How complicated is it – inter trust communication…

Multi agency synchronisation.  Partnership working.  Working together.  Just three phrases that sit as the foundations for just about every aspirational policy position, project and service design throughout my career in the public sector.  Now we’re talking about integrated services. Riffs on a theme – that theme being ‘everybody row in the same direction’.  That’s row as in boats, not row as in what we do when we’re not rowing in the same direction.

I’m a long time into working in the health and social care field, and the fact that  the ‘working together’ agenda keeps being altered and tweaked can make it feel like collectively we are playing the role of Sisyphus, but that instead of a boulder we’re pushing blancmange.  Every time we make progress the problem of communication systems between agencies, the problem morphs into a different shape.  Sort out the I.T systems, it’ll then be information sharing problems.  Sort out the info sharing problems and it’ll be thresholds for services being different, and so on.  But, and it’s a big but, should we get jaded? Partnership working should be seen as a constantly evolving, iterative learning experience where there aren’t ‘failures’ but genuine opportunities to improve. Or as a learning blancmange…or something.

Isaac’s healthcare transcends 5 trusts, a CCG and around 14 professionals, minimum.  Each of these 5 trusts will have a nuanced idea of what ‘perfect communication’ looks like within it’s trust.  Ideally the directorates, teams, and services in each trust are like a well oiled machine ; clinical and non-clinical services chugging along in perfect synchronicity. Ideally.  And I’m sure it happens like that….how could it not…?!

Right, so 5 trusts with perfect internal comms that means, for example, that when Isaac goes to the acute trust (trust 1) outpatients department for orthopaedics review on his hips then the Ortho knows exactly what his blood results were from when he was in A+E the week before. That’s if there’s good comms in one of the 5.  Achievable? Occasionally in our experience.

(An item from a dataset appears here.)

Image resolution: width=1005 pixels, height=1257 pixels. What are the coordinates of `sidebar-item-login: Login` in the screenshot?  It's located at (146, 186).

Lets go from one to two trusts…or a trust and the GP…then when Isaac attends Ortho outpatients at the acute trust they’ll know not just the blood results but also what antibiotics the GP has given him for the chest infection that is affecting him to the extent he’s breathless and giving you dirty looks when you’re examining him.  Achievable? Seems to depend on timescales but not something out of the realm of possibilities.

Once we get to three trusts and beyond we’re approaching a level of integration and comms that is beyond imagination.  For Isaac to go to the acute trust for his orthopaedic outpatient appointment, them know about his chest infection, know about his antibiotics, know about the orthotic splints that he wears several hours a day but we’ve taken off him for the ortho appointment (orthotics trust number 2), know about the problems with balancing the dosages of trihexaphenadyl and baclofen that affect his muscle tone (neurology, trust number 3) , know about the positional problems that OT, Physio and wheelchair services are helping with (trusts  2 and 4) and know how his positioning affects his breathing (ENT, trust 5) is just ridiculously ambitious.  So that’s what Isaac is up against.  Five trusts, each knowing 20% of his healthcare needs, maybe 30% if we as parents fill gaps in info during consultations and pass on what’s happened elsewhere.

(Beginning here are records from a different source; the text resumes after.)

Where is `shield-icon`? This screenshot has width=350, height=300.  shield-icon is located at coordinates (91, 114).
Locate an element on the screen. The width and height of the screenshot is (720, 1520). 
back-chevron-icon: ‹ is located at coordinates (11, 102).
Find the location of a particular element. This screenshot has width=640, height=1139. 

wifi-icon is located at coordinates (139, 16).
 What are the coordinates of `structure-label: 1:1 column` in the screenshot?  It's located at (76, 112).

So for Isaac full service integration and partnership sounds really grand but lets just sort the small stuff first.  Hopefully the Vanguard sites will highlight this sort of problem and create clearer communication systems, but first, I hope they get an understanding of what it is really like for Isaac. Some empathy about the unnecessary appointment clashes because of lack of alignment of appointment bookings, hours spent in a car seat going to visit different clinics all across the North West, weeks of delays when trust 1,2,3, 4 or 5 need to refer something to each other and then agree who is doing what.  It’s a mess.  Why get the empathy in place first? Because when designing systems it would help to see it through the person’s eyes who you’re doing it for (NB not doing it ‘to’).

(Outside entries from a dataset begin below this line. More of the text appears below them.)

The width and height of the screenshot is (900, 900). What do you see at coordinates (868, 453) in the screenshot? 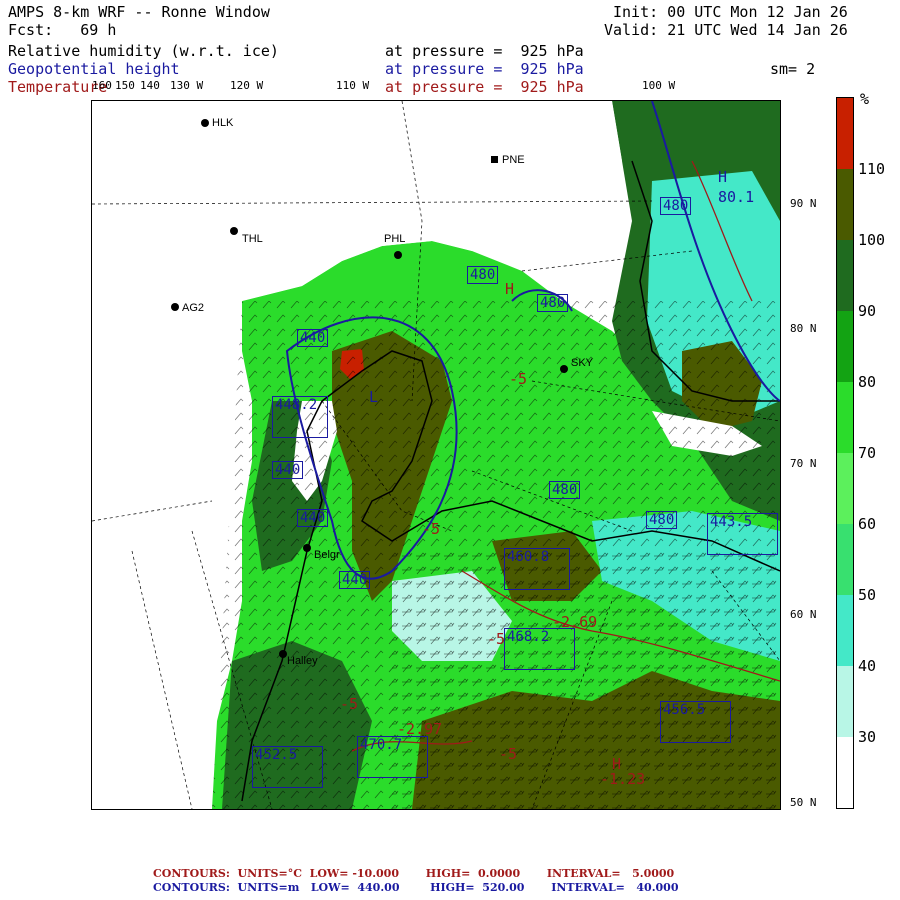
I see `colorbar-label-70: 70` at bounding box center [868, 453].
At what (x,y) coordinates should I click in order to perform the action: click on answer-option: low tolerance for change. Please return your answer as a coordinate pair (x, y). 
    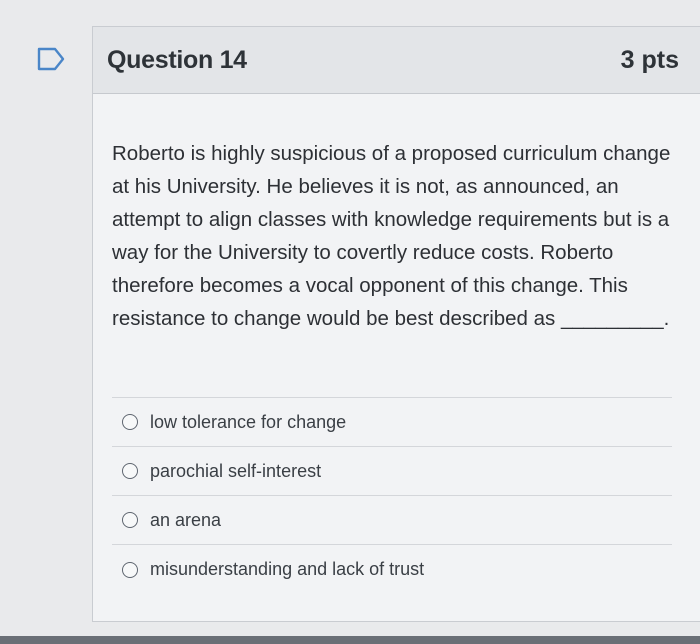
    Looking at the image, I should click on (392, 422).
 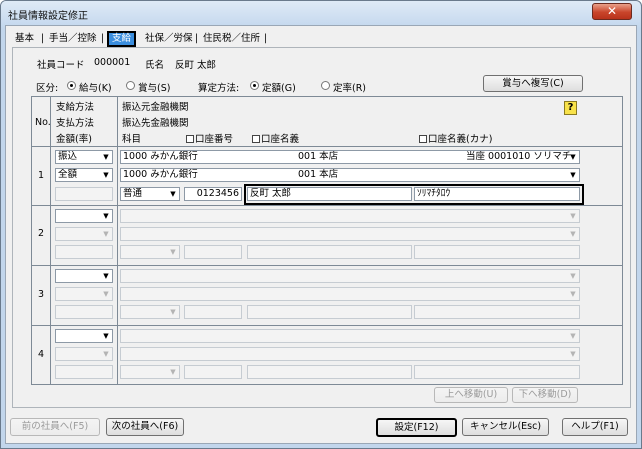 I want to click on tab-strip: 基本 | 手当／控除 | 支給 社保／労保 | 住民税／住所 |, so click(x=162, y=39).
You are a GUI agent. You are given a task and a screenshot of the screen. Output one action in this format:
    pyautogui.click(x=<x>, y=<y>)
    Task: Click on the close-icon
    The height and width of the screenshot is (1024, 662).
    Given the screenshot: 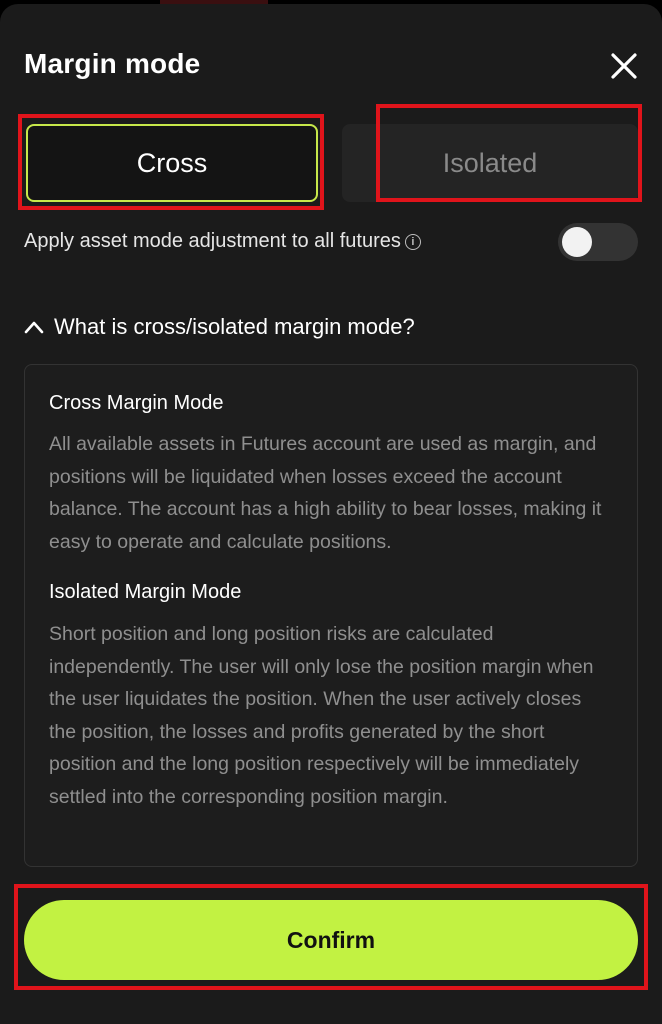 What is the action you would take?
    pyautogui.click(x=624, y=66)
    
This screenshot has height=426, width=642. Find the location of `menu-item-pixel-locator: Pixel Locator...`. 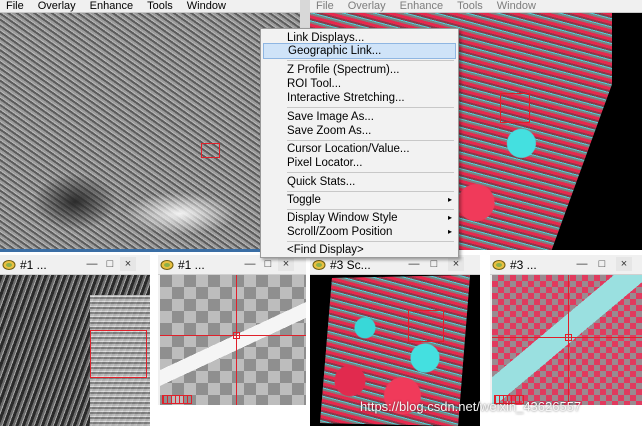

menu-item-pixel-locator: Pixel Locator... is located at coordinates (360, 163).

That all said, there are several professionals involved in Isaac’s care who know, realise and empathise with the mess it can be in and they act as the gel and glue between the disjointed pieces.  Phone calls, emails, exchanges of info all done by people who know what they can improve for Isaac rather than systemic responses.  Isaac’s physio at trust 2 who contacts trust 3 and speaks with the physio at trust 3 about Isaac’s muscle tone and relays info before we take him for clinic appointment – because if all you examined was Isaac’s muscle tone after sitting in a car for an hour you’d be totally misled, and so on.  The outreach nurses at trust 4 who have spoken to trust 3 neuro nurses and contact Isaac’s GP by phone to explain medication regime changes rather than waiting for the letter to go from trust 3 to GP.  I know it won’t come as news to anyone that people make communication systems, systems don’t make people communicate.

So, in the end, working together for Isaac takes an individual AND collective commitment.  Let’s continue to strive for systems that make people communicate – it’s the long fight, but in the interim lets make it people led, at every level.